Is this a continuous process, with "steady-state" feed and distillate rates? What is the function of the column in your process? What is the feed composition (continuous process or the charge to a batch distillation)? Have you obtained pressure readings at the top and bottom of the column and at the exchanger outlets?
If continuous, and your column and exchanger pressure drops are reasonably small so that the column is close to atmospheric throughout (thus with negligible air leakage), then any nitrogen present prior to startup would be swept out rather quickly with the vent stream as you boil up MTBE. DIPPR database lists MTBE NBP as 131 F. If you cool a pure MTBE vapor stream down to 80 F, you will get all liquid and no vapor for the vent condenser to handle. The nitrogen purge will serve to maintain column pressure, presumably. If you do not have a vacuum pump or ejector, there is no way you can go vacuum due to flow and suck in nitrogen from the vent line. If you have high pressure drops, pressure will simply back up from the downstream equipment and become substantially higher upstream of the condensers, not atmospheric.
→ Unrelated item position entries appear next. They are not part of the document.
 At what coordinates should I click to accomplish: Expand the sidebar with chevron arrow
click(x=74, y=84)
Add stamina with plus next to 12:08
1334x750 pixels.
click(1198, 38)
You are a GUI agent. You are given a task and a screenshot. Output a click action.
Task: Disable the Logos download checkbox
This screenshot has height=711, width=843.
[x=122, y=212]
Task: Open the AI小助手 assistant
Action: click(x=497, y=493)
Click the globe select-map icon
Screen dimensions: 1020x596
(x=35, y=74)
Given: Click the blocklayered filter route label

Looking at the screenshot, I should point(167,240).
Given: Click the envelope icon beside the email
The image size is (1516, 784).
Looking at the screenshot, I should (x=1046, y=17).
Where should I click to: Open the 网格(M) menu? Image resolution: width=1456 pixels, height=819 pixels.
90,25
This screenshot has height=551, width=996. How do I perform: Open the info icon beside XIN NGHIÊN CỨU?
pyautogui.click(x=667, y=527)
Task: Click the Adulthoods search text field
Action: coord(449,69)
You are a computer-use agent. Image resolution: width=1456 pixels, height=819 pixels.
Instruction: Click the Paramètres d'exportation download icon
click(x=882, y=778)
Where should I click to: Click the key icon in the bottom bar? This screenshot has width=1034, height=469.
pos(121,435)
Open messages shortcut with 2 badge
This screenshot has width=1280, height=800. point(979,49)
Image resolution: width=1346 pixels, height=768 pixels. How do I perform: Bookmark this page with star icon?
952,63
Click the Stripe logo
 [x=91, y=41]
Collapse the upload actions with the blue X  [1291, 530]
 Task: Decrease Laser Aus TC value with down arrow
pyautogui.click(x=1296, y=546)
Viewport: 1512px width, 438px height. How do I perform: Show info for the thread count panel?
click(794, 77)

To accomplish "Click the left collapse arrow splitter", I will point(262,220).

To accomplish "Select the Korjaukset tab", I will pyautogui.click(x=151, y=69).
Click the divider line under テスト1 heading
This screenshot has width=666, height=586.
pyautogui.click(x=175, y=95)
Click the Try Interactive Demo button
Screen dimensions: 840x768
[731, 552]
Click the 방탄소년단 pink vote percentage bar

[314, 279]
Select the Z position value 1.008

If indeed you have a significant duty in the vent condenser, meaning you have a substantial amount of MTBE in the vapor downstream of the main condenser, then you must have something else entering the column (with the feed or fed separately). It would be something noncondensable or at least very low boiling. You can approximate how much there is, relative to the MTBE. As 25362 points out, you need to know how much of that something else is present to quantify the MTBE flow from either condenser. At 80 F, the MTBE vp is 5.18 psia (what's your source of vapor pressure for MTBE?), so it is indeed only about 1/3 of that vapor. The "something else" is the other 2/3.
Once you identify what that something else is and how much of it is present, then you can do your condenser duty distribution calculations. If that other stuff has very low flow, then practically all your condensing is done at 131 F, with a sharp dropoff at the end of the curve until you pinch off at 80 F. The vent condenser similarly will squeeze out a bit more MTBE as it, too, pinches off approaching the brine temperature. If there is a huge flow of a low-boiler/noncondensable in the feed, then the situation is reversed, with very little condensing in the first condenser and the main load dumped on the vent condenser. As your noncondensable flow goes way up, you reach a point where you can cool but not condense anything in either condenser. I gather your situation is not that extreme, and that the noncondensable flow is small enough so that you do have some condensing going on in both exchangers. But you must have something else present in the feed(s) to the column, and how much determines everything else.
Perhaps you could get flow and temperatures for the coolant on both exchangers, to back out duties. Then indirectly you could calculate how much you have in lights.